Friday, March 6, 2009

Phil teaches me the Secret Sign

My mate, Phil has taught me the secret sign - you cannot see in this movie but he has got one trouser leg rolled up.

Keep twitting!


Quantitative Easing



Well if its good enough for Gordon Brown and Unc I fought we would have a go at this ourselves.

Printing money! - Its a doddle, speshully if you have some expert badger forgers.

Bit smudgy but I don't think even Unc would spot the difference - keep schtum tho, we don't want the fat dictator finding out!

Long Live the Revolution!

Thursday, March 5, 2009

25th Anniversary - Crunk Not Unc



Today marks the 25th Anniversary of the Crunk Miners Strike when the tyrant Uncle tried to close a number of Crunk mines that he thought were 'unprofitable'.

As you kno Crunk is a staple of the diet of many of the poor dwarfs of Homeward but he said Butterskin Mute's Bread fruit wore cheaper!

Can you imagine Black Tom without Scob fish and Crunk!

It was a long and hard battle but in the end we won, or at least Unc got so fed up with our antics he said "Fine, I don't care - let them eat Crunk!"
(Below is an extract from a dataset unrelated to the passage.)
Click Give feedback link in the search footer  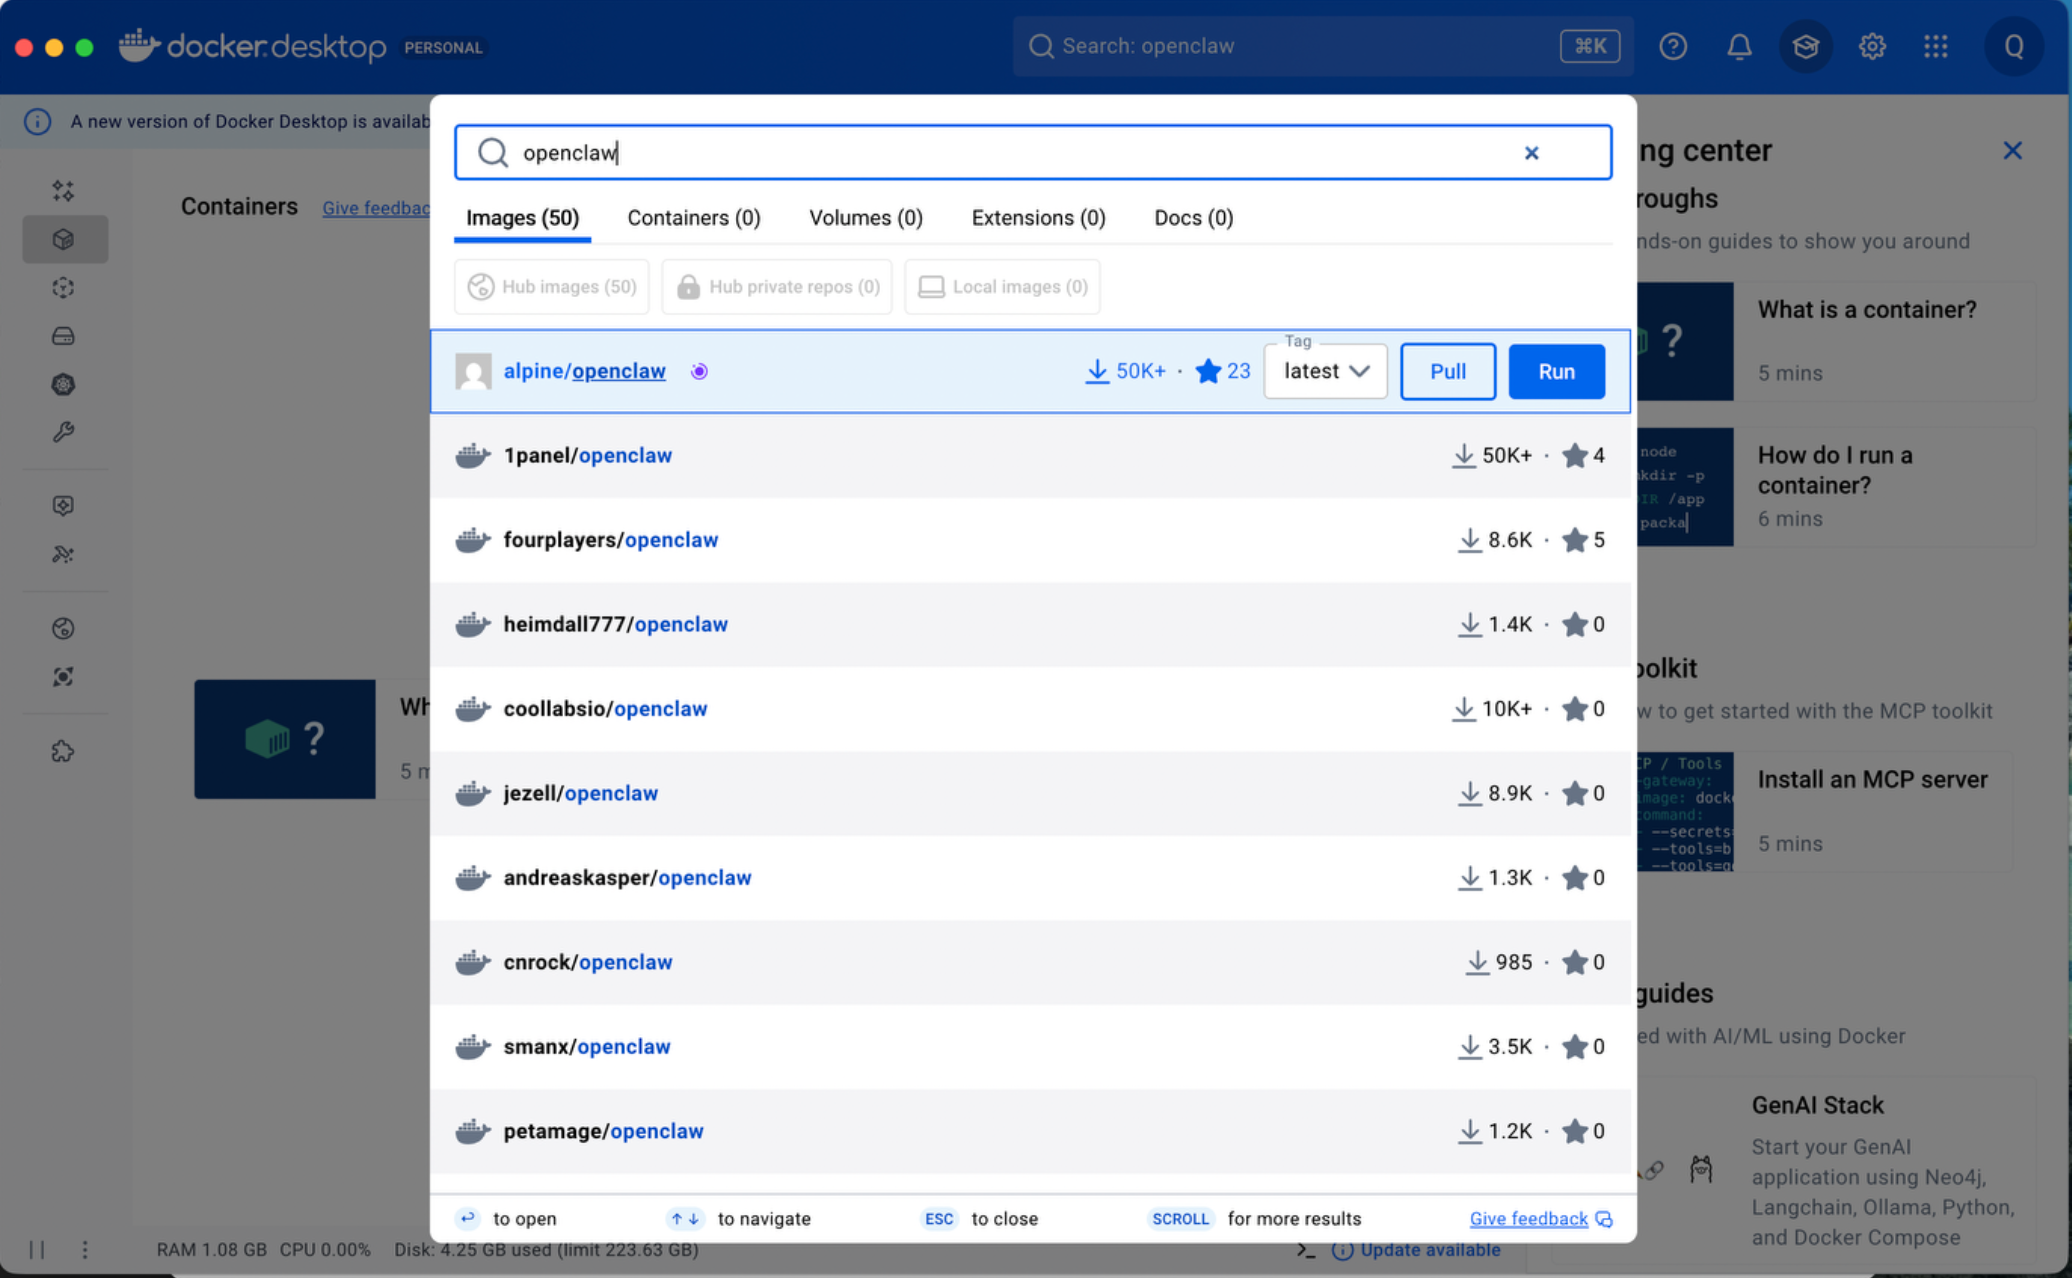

Meanwhile Unc is off hobnobbing with the 'great and good' expounding his crackpot theories - everyone kno that capitalism is now dead as a dodo.

Tuesday, March 3, 2009

Unc panders to Princess!



Last night, our intrepid investigative reporter, Hitmouse, spotted Unc living it up with his latest 'ackwaintence' the Ferret Princess.

"Go away you horrible urchin" cried Unc as he guzzled champagne and caviar. "We are just good friends out for an evening of fine dining!"

Clearly Unc is still obssesed with trying to impress royalty - he has always been in awe of them - being just a grubby self made elephant himself.

The Princess's husband is the well-nown radio disk jocky and TV personality 'Emperor Wosko'. Recently employed by Badfort Radio (The Voice of the People). What would he think of these shenanigans you might well ask?

"I maniged to doorstep him at the 'Grouchy Club' but all he would say is "Oi, that comic you paid me with is a fake!" said Hitmouse. I had to run for my life but I think I managed to throw a skewer at him.

We decided to ask Mister Brand, a friend of the couple, for his reaction to the 'affair' but he launched into a tirade against Radio Badfort (the Voice of the People).

"How come Woss got a valuable old comic and all I got was a crate of Black Tom! you wait you lot will be in my next booky wooky with your flummiry of diarlectical materialism!"

Friday, February 6, 2009

Help the Needy



As you know the depression has hit us hard. We have had to dismantle Badfort and go and live in a Shanty Town outside the Fat Tyrant's house.

Give what you can - knowing that all your money will go to help the glorious revolution and the demise of the Great Dictator's stranglehold on the proletariat !

Friday, September 5, 2008

Giving in the Celebrity Spotlight



Uncle has once more involved himself in some kind of sickening egotistical power-trip.

He has gone undercover on the Badgertown Broadcasting Company programme "Secret Trillionaire".

Be warned, this programme is just a piece of tawdry PR about Uncle - not about the people he finds. They are merely there so that he can engage in some competitive philanthropy.

The fact that he's doing it on TV makes it more horrid still, though of course he probably wouldn't do it if it wasn't on TV, as that would be removing most of the reward. What would be the point of giving without anyone knowing about it?

So Uncle spends a few days in Badgertown deceiving people, pretending to be a poor volunteer. Then he reveals his true identity and laps up the adulation - all the better for being on TV. Hey, I'm not a volunteer at all, I'm Father Christmas. Do you really think I drive a clapped out car? There's an enormous, extremely expensive traction engine at home, I'm on the Homeward Gazette Rich List: at the top. Thank you, poor people, for making me feel better about myself - have a cheque. And maybe when the money runs out, you can come and see me about a loan (typical APR 23.1%).

One wonders whether he'd be any giving at all if it didn't come hand in hand with the chance to be on the telly for an hour. Four times longer than the fifteen minutes of fame most people aspire to. And the chance to see the awe on the young people's faces when you utter the magic words "I'm a trillionaire, you know."